**STATED PROBLEM A:** Using the Madison House text, decide whether each statement agrees with it: (i) President George H. W. Bush designated Madison House a Point of Light in 1990; (ii) UVA purchased Madison Hall in 1914; (iii) Madison Bowl first hosted five tennis courts. Answer yes or no for each, and quote the words of the text that decide it.
**STATED PROBLEM B:** In the Madison House text, turn the paragraph beginning "Madison Bowl, or "Mad Bowl"" into a short bulleted list that keeps its main facts.
**STATED PROBLEM C:** Transcribe the Madison House text, everything from "Madison House has" down to "volunteer community service.".

**EXCERPT:**

* begin *

Madison House has received several awards for its service. In 1990, Madison House was designated a Point of Light by President George H. W. Bush. This award celebrates the success of the volunteers and spotlights the impact that various individuals, groups, businesses and families have made in their communities. In 2000, Madison House was the only Youth Volunteer group in Virginia to win the Governor’s award for volunteer community service.
Madison House is resident at Madison Hall, which was a YMCA facility that UVA leased, and then purchased in 1971.
[edit] Madison Bowl
Madison Bowl, or "Mad Bowl", as it has come to be known, is located behind Madison Hall between Rugby Road and Madison Lane. Originally owned by the YMCA in 1895, Mad Bowl initially hosted five tennis courts; in 1914 a track with banked corners was added. The field has traditionally been used for many different recreational events, including many club and intramural sports, in particular rugby; the Fall Autumns Carnival; Springfest; fraternity and sorority events, fundraisers, and other special events, including the annual Easters party.

* end *

**STORED DATA:**
* begin *

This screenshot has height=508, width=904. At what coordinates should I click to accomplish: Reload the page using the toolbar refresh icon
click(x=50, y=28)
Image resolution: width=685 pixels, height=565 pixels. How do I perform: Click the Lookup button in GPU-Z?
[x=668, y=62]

* end *

**EXERCISE ANSWER A:**
(i) Yes: "In 1990, Madison House was designated a Point of Light by President George H. W. Bush."
(ii) No: "which was a YMCA facility that UVA leased, and then purchased in 1971."
(iii) Yes: "Mad Bowl initially hosted five tennis courts"

**EXERCISE ANSWER B:**
- Also known as "Mad Bowl," it sits behind Madison Hall between Rugby Road and Madison Lane.
- The YMCA originally owned it in 1895, and it first held five tennis courts.
- A track with banked corners was added in 1914.
- It has traditionally hosted many recreational events: club and intramural sports (rugby in particular), carnivals, Springfest, fraternity and sorority events, fundraisers and other special events.

**EXERCISE ANSWER C:**
Madison House has received several awards for its service. In 1990, Madison House was designated a Point of Light by President George H. W. Bush. This award celebrates the success of the volunteers and spotlights the impact that various individuals, groups, businesses and families have made in their communities. In 2000, Madison House was the only Youth Volunteer group in Virginia to win the Governor’s award for volunteer community service.